Previous research has suggested that the children and siblings of centenarians, who live to age 100 or more, also have longer-than-average life expectancies, according to background information in the article. Individuals whose parents were centenarians also are less likely to have heart disease, hypertension and diabetes, and tend to develop these conditions at later ages than those whose parents died younger. This supports the idea that avoiding or delaying cardiovascular disease is helpful in surviving to a very old age, the authors note
Dellara F. Terry, M.D., M.P.H., of the Boston University School of Medicine, and colleagues studied 1,697 members of the Framingham Heart Study, a large, multigenerational study of risk factors for cardiovascular and other chronic diseases that began in 1948 among residents of Framingham, Mass. All of the individuals included in this analysis had parents who also participated in the study and either lived to be age 85 or older or died before Jan. 1, 2005. The participants were examined between 1971 and 1975, when they were all age 30 or older (average age 40 years). Information recorded included education level, smoking habits, blood pressure, blood cholesterol levels, body mass index and Framingham Risk Score, a combined measure of cardiovascular disease risk. Between 1983 to 1987, 1,319 of the participants were examined again, so the researchers could analyze how these variables changed over time.

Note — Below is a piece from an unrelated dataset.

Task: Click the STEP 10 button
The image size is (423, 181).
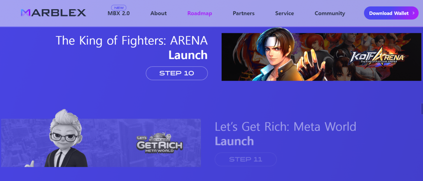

In the initial group of 1,697 offspring, 11 percent had two parents who survived to age 85 or older, 47 percent had one parent who lived to that age and 42 percent had two parents who died before age 85. Framingham Risk Score was worst, on average, in individuals whose parents had both died before age 85 and best among those whose parents had both lived to 85 years or older.
“The percentage of those individuals with optimal or normal blood pressure, total/high-density lipoprotein [“good”] cholesterol ratio, and low Framingham Risk Score was highest in those with both parents surviving to 85 years or older,” the authors write. “The relations for body mass index were less clear; however, fewer obese individuals had both parents survive.”
Among those who participated in both study examinations, those whose parents lived longer had a lower risk of blood pressure and a slower progression of Framingham Risk Score over time.
“Our findings suggest that individuals with long-lived parents have more advantageous cardiovascular risk profiles in middle age compared with those whose parents died younger and that the risk factor advantage persists over time,” the authors write. “There are well-established genetic contributions to each of the risk factors that we have examined that may partially explain the reduced risk factors for those with long-lived parents. Better understanding of genetic variation in cardiovascular risk factors and longevity eventually may be helpful for disease prevention and treatment strategies in the community.”